## GIVEN TASK
Return every line of the listing below unchanged, in the same order.

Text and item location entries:

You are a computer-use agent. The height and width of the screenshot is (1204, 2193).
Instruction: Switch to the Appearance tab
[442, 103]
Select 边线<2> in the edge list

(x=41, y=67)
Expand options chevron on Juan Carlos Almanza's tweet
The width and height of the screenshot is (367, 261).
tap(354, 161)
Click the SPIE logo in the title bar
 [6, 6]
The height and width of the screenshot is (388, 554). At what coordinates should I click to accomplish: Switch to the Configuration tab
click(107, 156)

## RIGHT ANSWER
You are a computer-use agent. The height and width of the screenshot is (1204, 2193).
Instruction: Switch to the Appearance tab
[442, 103]
Select 边线<2> in the edge list

(x=41, y=67)
Expand options chevron on Juan Carlos Almanza's tweet
The width and height of the screenshot is (367, 261).
tap(354, 161)
Click the SPIE logo in the title bar
 [6, 6]
The height and width of the screenshot is (388, 554). At what coordinates should I click to accomplish: Switch to the Configuration tab
click(107, 156)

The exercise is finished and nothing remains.